You might want to ask about any admin fees charged by the institution that you are transferring from. Often they do not mention them!

We moved several accounts from CIBC to RBC Direct. I asked RBC Direct if they would offset some of the admin costs. They had a program....we got something like $550. credited to our RBC Direct accounts as thank you for moving over. All we had to do was fax proof of the transfer fee charges from CIBC.

It pays to ask. Last year we moved our TFSA's away from the bank. Instead of paying the $150. per account transfer fee we cashed (there was no fee for a straight cash out) them out in mid December and then re-deposited the exact amount in January into another institution's TFSA program....plus of course that years contribution. I realize you do not have this flexibility with an RSP. We were not inclined to give our bank $300. in fees.


----------



## Jameson (Nov 9, 2014)

Thanks everyone for the responses. Sunlife has asked that I fill out the T2033 form, but if TD can do the transfer than I'll just ignore Sunlife and do the TD form and let them take care of the rest. 

Also one more thing, is TD Direct Investing the same as TD Investments Services Inc? Stupid question, I know, and I'm guessing the answer will be yes. From what I understand, TD Waterhouse is sort of separate from TD, at least in terms of products offered. I'm wondering if it's the same with the other two I mentioned or do they just use different names. I just don't understand why TD has so many different names.


----------



## AltaRed (Jun 8, 2009)

The big banks have several companies, each of which is corporately separate for regulatory and/or legal reasons.

I would imagine TD investment Services Inc and TDDI must be corporately separate for regulatory reasons.


----------



## GoldStone (Mar 6, 2011)

Jameson said:


> Also one more thing, is TD Direct Investing the same as TD Investments Services Inc? Stupid question, I know, and I'm guessing the answer will be yes. From what I understand, TD Waterhouse is sort of separate from TD, at least in terms of products offered. I'm wondering if it's the same with the other two I mentioned or do they just use different names.

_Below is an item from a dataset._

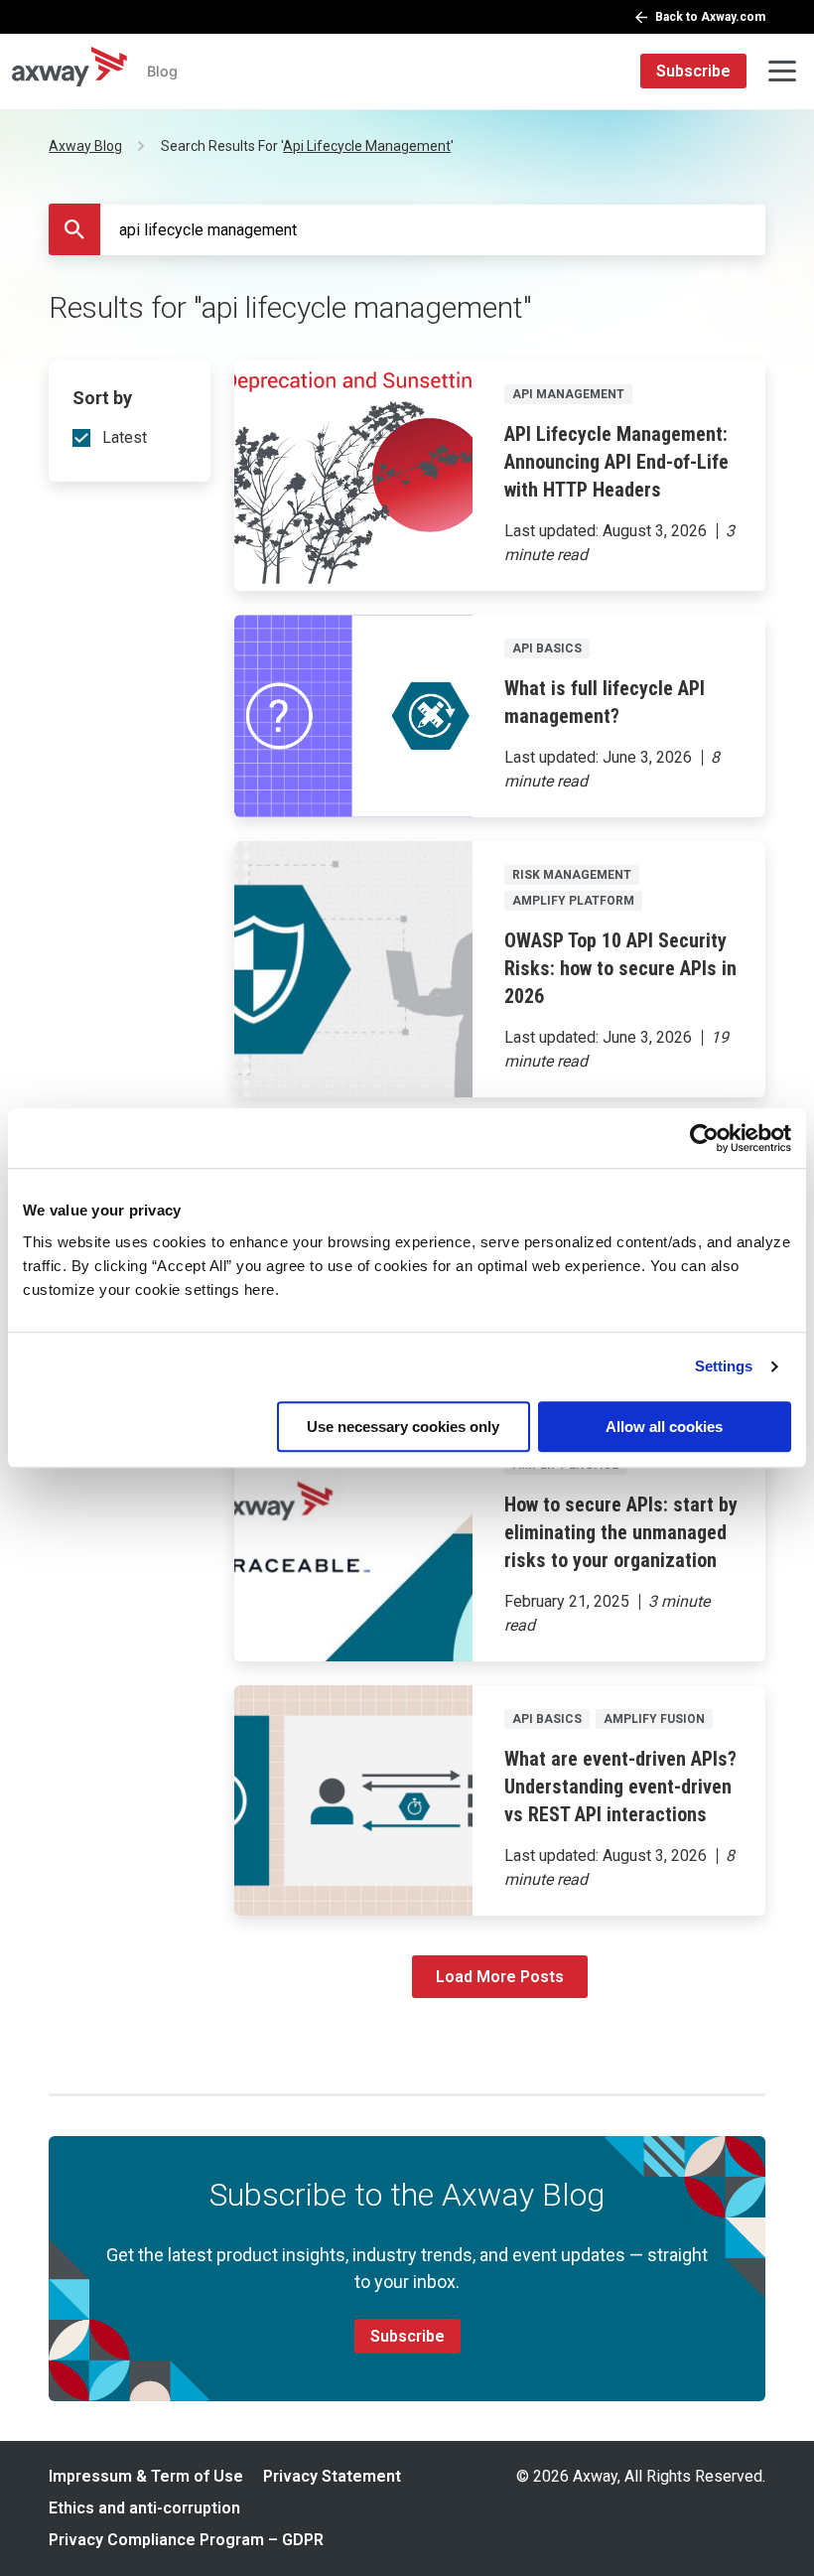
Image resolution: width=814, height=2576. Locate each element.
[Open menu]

I just don't understand why TD has so many different names.


TD Direct Investing is the same as TD Waterhouse. It's just a rename. Waterhouse is the old name. Direct Investing is the new name.

TD Investment Services is a different branch of TD empire. It manages TD mutual funds.


----------



## Jameson (Nov 9, 2014)

GoldStone said:


> TD Direct Investing is the same as TD Waterhouse. It's just a rename. Waterhouse is the old name. Direct Investing is the new name.
> 
> TD Investment Services is a different branch of TD empire. It manages TD mutual funds.


Ahhh now it makes sense. I just found a form for TD Investment Services which is nearly identical to the one you posted earlier for Direct Investing, so it looks like I'm good to go.

Thanks for the help everyone.

Cheers!


----------



## GoldStone (Mar 6, 2011)

It sounds like you have a mutual fund RRSP managed by TD Investment Services. Use their form then. But note (just as an FYI) that this is not a brokerage account.

I posted the link to the brokerage form because you wrote this in post #1:



Jameson said:


> Do any of you have experience moving an RRSP from one brokerage to another?


I assume that brokerage refers to TD DI.


----------



## Jameson (Nov 9, 2014)

Correct. I mistakenly called them one, forgetting that they only offer mutual funds and not stocks. Sorry for the confusion.


----------